[Exercise requirements]:
Show the lines below that contain the string "computer".

::::::

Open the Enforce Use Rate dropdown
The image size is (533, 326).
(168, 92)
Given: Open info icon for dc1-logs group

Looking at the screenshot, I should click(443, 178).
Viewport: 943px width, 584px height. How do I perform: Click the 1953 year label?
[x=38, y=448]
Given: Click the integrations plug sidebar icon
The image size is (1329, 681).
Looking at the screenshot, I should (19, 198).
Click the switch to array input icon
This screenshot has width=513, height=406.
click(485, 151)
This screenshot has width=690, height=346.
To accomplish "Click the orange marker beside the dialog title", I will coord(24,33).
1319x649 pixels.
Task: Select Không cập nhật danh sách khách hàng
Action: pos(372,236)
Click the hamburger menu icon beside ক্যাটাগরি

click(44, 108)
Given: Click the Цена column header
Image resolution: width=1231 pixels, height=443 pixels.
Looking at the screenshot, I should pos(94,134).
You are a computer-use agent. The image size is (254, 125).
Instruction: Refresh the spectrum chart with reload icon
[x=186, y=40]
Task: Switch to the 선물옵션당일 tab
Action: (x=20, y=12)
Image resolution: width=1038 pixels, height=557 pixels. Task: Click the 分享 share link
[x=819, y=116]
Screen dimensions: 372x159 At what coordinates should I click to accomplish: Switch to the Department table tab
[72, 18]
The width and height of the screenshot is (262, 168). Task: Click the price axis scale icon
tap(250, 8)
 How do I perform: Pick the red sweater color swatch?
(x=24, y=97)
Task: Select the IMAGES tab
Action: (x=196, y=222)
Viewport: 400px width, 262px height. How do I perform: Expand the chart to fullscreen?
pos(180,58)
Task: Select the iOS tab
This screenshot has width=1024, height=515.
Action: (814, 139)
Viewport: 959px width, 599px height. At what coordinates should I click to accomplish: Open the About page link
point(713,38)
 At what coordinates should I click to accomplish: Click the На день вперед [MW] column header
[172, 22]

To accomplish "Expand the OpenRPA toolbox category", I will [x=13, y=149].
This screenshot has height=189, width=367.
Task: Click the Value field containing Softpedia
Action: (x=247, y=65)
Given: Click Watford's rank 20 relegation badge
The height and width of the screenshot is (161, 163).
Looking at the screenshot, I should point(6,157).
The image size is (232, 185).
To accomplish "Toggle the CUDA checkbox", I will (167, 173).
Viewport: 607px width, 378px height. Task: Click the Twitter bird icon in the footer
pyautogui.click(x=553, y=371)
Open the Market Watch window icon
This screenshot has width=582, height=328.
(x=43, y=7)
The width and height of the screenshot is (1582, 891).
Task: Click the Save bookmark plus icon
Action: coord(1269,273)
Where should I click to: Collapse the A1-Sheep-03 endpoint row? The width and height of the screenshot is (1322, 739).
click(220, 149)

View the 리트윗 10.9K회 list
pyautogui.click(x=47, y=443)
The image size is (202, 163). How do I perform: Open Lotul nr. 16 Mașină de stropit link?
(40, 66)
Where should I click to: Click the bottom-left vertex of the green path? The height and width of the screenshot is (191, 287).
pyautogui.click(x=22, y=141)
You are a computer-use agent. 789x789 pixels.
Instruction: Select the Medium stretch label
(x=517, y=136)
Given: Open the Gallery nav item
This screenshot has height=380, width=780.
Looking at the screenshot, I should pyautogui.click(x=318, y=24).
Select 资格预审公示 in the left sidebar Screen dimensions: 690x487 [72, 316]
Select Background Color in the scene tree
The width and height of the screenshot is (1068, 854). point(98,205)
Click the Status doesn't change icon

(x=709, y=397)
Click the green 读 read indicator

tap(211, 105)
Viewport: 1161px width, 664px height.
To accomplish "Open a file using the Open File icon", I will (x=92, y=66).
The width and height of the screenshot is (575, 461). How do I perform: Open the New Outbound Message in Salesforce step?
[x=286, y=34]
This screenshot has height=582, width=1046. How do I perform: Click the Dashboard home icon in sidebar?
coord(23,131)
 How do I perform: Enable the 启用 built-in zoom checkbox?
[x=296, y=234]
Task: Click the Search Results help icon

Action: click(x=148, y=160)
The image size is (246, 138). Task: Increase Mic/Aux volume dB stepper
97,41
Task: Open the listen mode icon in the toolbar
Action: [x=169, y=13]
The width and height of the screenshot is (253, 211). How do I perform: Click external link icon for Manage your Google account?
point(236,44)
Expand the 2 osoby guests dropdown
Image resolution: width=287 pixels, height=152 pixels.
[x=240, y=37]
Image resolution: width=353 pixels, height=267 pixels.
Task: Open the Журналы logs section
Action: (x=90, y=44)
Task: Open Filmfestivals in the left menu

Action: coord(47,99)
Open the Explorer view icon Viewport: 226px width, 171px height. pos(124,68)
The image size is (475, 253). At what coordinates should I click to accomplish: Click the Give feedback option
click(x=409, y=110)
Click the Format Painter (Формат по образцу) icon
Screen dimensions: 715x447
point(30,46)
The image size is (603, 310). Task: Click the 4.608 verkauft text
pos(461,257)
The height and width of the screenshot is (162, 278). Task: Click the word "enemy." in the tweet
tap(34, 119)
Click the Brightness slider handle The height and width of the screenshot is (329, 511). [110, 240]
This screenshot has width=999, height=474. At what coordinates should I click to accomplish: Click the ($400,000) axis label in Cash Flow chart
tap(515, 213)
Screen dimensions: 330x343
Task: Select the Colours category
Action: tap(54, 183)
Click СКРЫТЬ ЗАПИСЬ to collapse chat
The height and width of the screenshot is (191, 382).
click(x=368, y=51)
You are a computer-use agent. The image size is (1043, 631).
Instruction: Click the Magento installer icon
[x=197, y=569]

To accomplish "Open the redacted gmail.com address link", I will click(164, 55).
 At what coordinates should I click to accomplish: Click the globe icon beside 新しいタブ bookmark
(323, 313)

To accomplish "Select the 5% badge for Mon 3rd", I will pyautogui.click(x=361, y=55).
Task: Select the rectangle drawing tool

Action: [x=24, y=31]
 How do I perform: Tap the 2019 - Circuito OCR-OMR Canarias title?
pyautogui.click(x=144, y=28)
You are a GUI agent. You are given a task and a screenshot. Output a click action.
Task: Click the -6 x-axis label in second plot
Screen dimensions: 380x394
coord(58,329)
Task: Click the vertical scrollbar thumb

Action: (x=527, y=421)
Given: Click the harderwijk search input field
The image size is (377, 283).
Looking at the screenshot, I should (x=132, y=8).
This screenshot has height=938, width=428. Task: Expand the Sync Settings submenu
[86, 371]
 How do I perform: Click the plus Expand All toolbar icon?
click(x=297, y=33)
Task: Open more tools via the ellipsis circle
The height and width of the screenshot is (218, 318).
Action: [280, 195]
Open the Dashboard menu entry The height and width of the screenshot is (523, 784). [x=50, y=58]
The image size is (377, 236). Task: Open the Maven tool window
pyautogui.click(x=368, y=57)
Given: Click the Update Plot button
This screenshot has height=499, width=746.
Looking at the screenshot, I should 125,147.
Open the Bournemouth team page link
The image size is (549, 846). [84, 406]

::::::

[Answer to this task]:
You are a computer-use agent. The image size is (254, 125).
You are a computer-use agent. 789x789 pixels.
You are a computer-use agent. The image size is (1043, 631).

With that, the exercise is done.